#### WHAT YOU ARE ASKED TO DO
Below are entries; tally how many lines hold the string "agent" and answer with only that figure.

#### DATA TO USE
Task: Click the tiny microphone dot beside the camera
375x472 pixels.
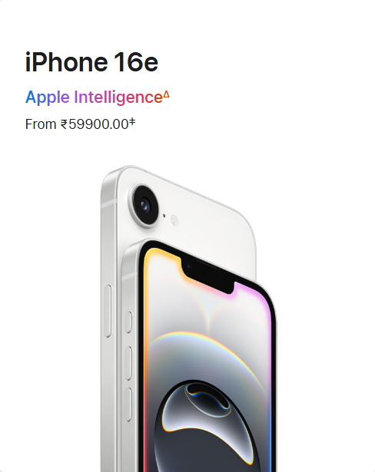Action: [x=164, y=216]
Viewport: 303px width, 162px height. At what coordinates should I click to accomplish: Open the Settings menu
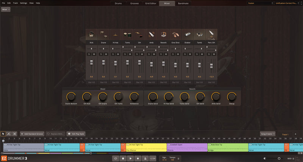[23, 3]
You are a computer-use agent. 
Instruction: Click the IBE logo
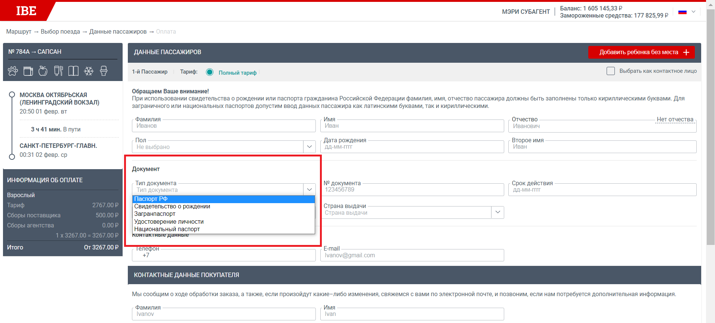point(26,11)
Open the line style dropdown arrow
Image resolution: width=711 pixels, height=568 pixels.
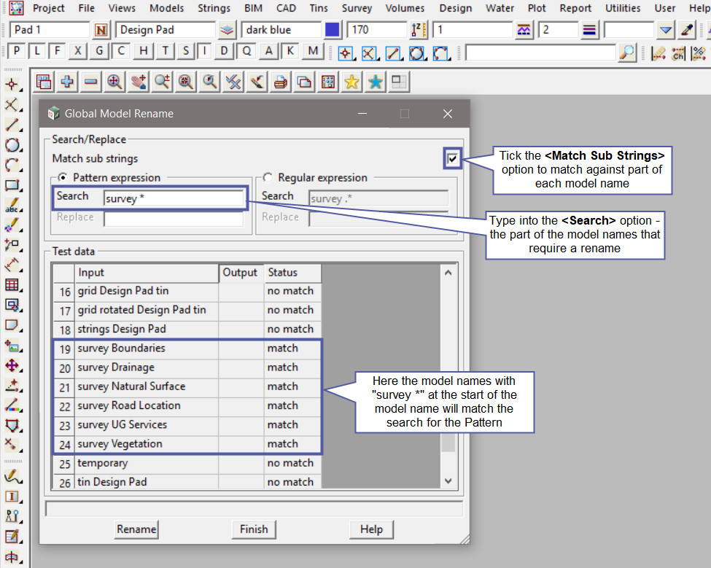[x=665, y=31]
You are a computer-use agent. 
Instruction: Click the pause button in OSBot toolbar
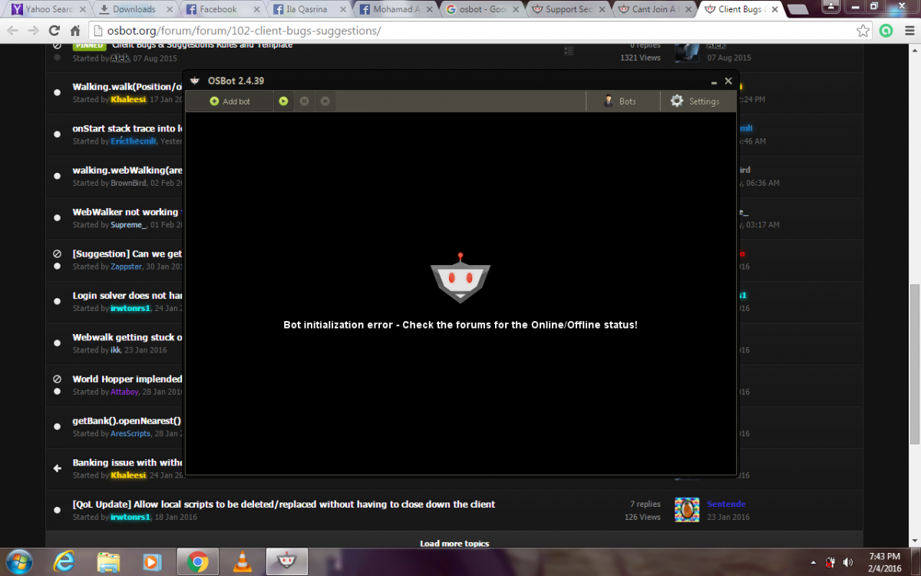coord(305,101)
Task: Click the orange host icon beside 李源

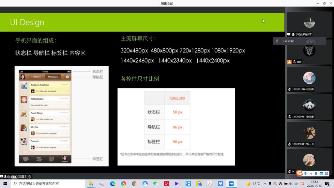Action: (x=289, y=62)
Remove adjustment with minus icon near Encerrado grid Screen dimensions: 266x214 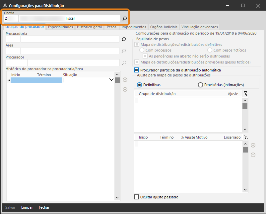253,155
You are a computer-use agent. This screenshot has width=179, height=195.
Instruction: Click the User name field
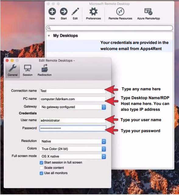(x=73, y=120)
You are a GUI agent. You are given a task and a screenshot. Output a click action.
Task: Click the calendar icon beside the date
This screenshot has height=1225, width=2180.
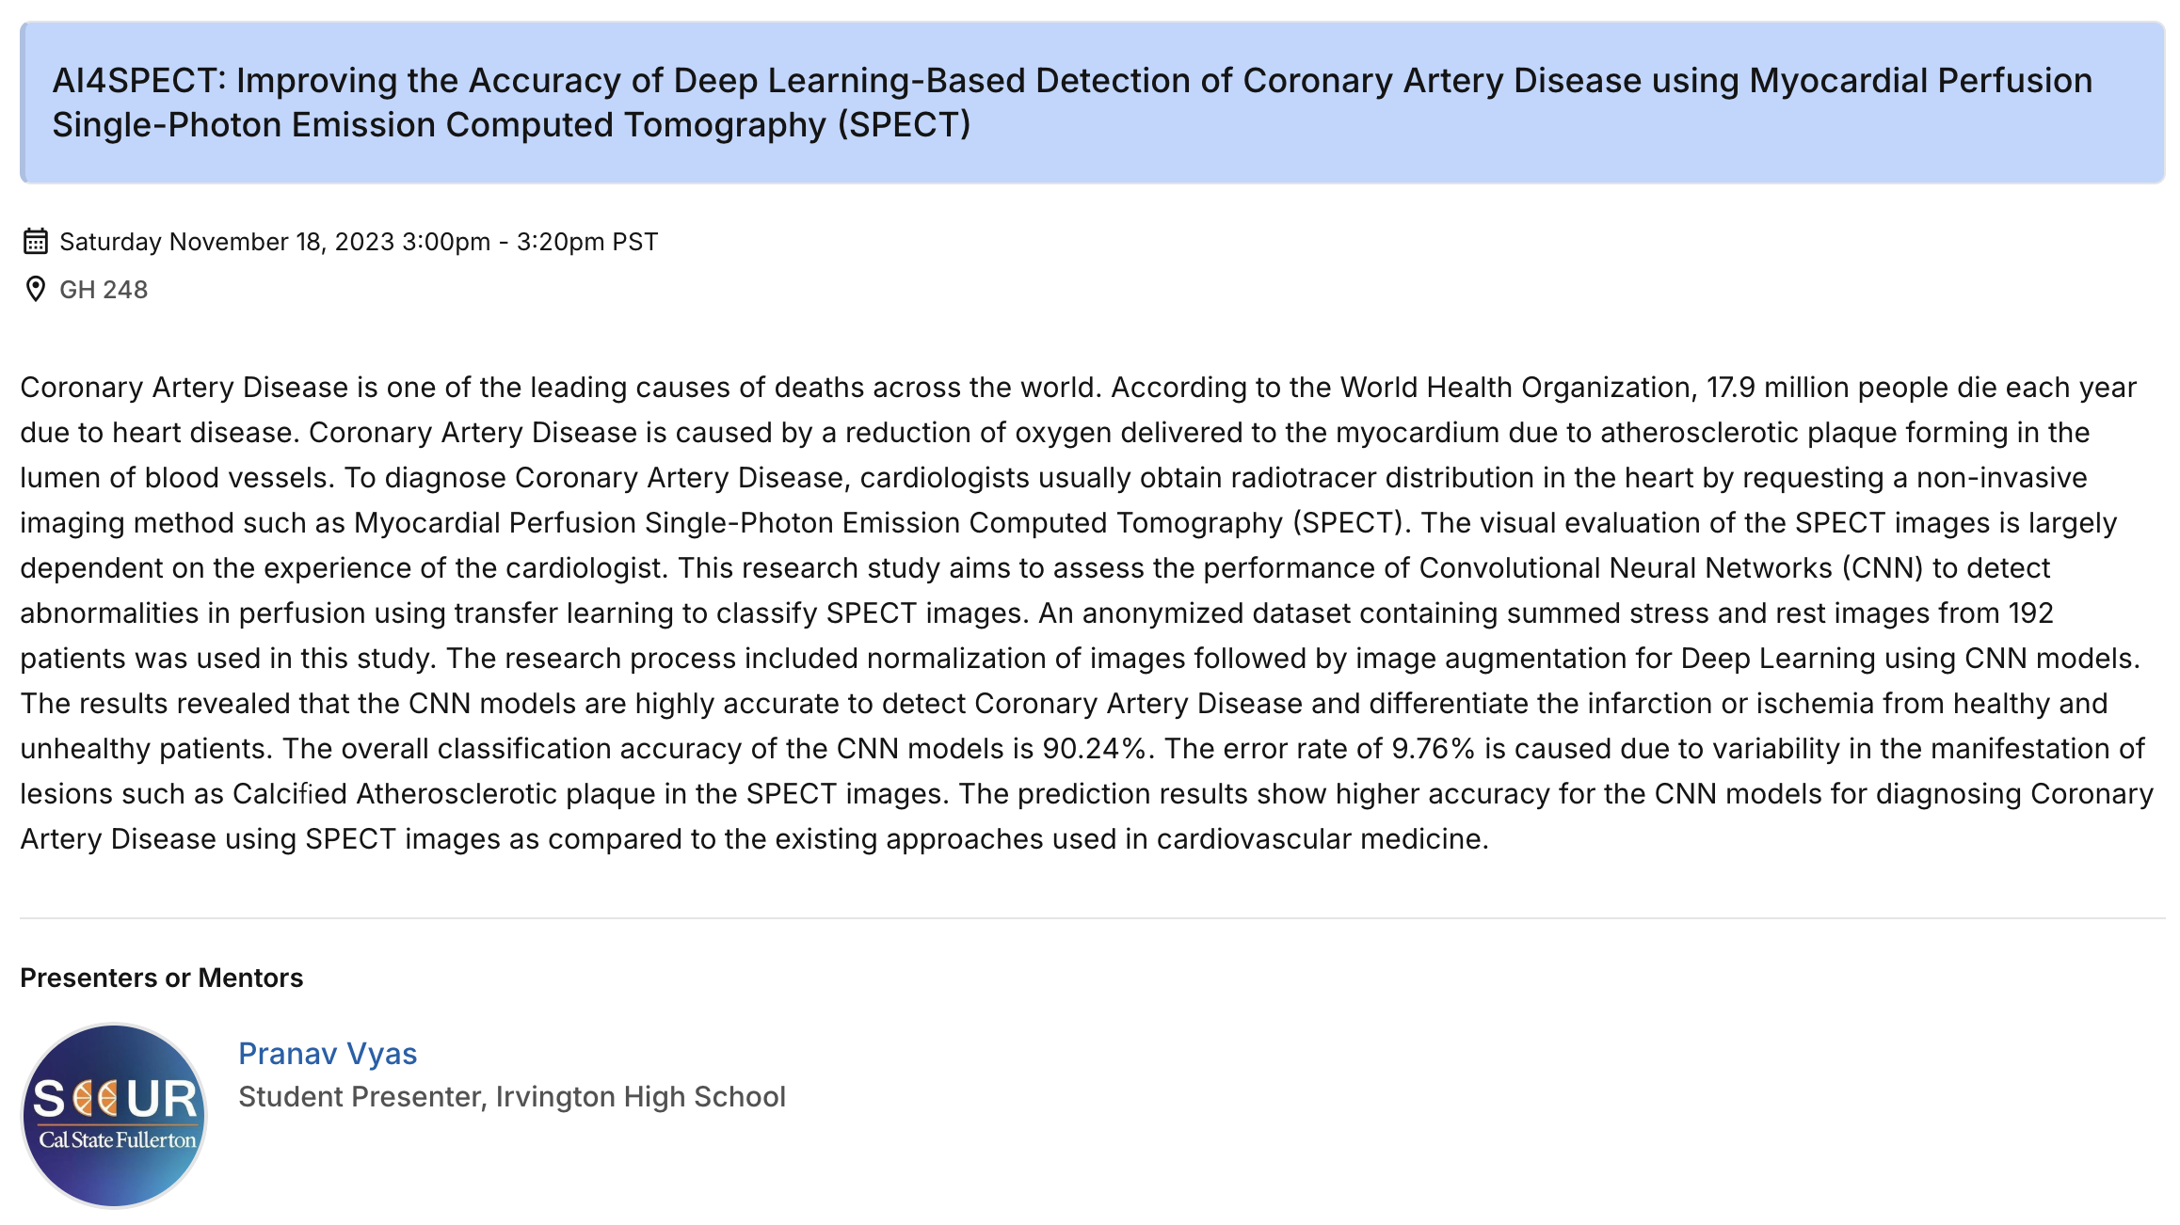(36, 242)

#### OUTPUT BELOW
4